Alpha-Glucosidase Inhibitors and Others

Alpha-glucosidase inhibitors — acarbose and miglitol — are low-yield but reliably tested on USMLE Step 1 in one specific, high-yield way: the hypoglycemia treatment trap. The mechanism is straightforward: these drugs sit in the brush border of the small intestine and competitively inhibit alpha-glucosidases, the enzymes that break disaccharides and oligosaccharides into absorbable monosaccharides. The result is delayed carbohydrate absorption and blunted postprandial glucose spikes. They don't cause hypoglycemia on their own — but when combined with other agents that do (sulfonylureas, insulin), the hypoglycemia they cause requires a specific treatment.

The other agents in this category — pramlintide (amylin analog, slows gastric emptying, suppresses glucagon) and bromocriptine QR (dopamine agonist, reduces postprandial glucose) — are even lower yield. Know their classes and general mechanisms but don't over-invest. USMLE Step 1 questions in this space are almost exclusively about acarbose mechanics and consequences.
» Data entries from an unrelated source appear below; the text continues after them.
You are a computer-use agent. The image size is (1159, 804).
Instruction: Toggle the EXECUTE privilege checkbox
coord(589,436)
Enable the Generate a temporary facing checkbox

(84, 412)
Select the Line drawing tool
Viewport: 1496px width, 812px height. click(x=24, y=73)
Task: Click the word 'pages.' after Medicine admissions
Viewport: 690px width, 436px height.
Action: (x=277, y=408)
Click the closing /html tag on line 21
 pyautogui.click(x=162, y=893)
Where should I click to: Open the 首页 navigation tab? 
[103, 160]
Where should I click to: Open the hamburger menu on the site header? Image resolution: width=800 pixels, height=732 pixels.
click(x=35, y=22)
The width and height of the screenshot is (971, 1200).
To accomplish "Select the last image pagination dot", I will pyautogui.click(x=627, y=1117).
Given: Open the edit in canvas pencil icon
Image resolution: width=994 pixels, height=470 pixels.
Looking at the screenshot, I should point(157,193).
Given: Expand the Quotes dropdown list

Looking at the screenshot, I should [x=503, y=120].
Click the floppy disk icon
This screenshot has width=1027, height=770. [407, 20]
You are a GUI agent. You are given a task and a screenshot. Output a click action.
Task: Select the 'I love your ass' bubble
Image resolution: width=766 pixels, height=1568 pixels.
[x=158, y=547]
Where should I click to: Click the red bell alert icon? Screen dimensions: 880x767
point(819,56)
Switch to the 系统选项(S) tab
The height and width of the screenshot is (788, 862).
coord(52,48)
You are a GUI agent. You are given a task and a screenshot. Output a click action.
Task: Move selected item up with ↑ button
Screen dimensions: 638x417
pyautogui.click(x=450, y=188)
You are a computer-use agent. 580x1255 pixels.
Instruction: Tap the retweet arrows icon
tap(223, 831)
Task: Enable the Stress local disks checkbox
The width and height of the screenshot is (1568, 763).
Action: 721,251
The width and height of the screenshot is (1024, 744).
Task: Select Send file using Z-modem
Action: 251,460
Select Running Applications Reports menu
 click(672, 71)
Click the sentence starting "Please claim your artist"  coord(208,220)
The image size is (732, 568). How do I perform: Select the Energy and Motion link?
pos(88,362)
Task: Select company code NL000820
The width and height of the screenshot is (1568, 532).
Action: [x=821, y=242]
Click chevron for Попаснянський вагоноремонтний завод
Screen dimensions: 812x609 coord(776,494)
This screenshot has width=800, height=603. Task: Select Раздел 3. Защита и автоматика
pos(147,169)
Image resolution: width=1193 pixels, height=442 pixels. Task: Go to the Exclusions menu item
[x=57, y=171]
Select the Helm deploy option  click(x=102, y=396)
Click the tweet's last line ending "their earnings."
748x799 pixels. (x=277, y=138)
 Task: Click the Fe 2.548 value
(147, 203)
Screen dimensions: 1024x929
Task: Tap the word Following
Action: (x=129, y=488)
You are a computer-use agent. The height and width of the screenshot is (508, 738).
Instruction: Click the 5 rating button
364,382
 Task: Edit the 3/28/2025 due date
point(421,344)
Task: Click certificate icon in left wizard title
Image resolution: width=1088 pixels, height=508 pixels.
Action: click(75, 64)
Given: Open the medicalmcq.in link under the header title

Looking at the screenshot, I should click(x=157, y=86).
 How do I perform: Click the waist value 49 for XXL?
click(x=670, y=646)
What makes this topic tricky isn't the mechanism — it's the downstream clinical logic. Students who memorize 'acarbose delays carb absorption' often don't take that reasoning far enough to answer applied questions correctly. The GI side effects (flatulence, bloating, diarrhea) are a direct consequence of the mechanism: undigested carbs pass to the colon where bacteria ferment them. And the hypoglycemia correction rule is a direct consequence too. Both are the same story — unabsorbed carbohydrates — just playing out in different clinical contexts.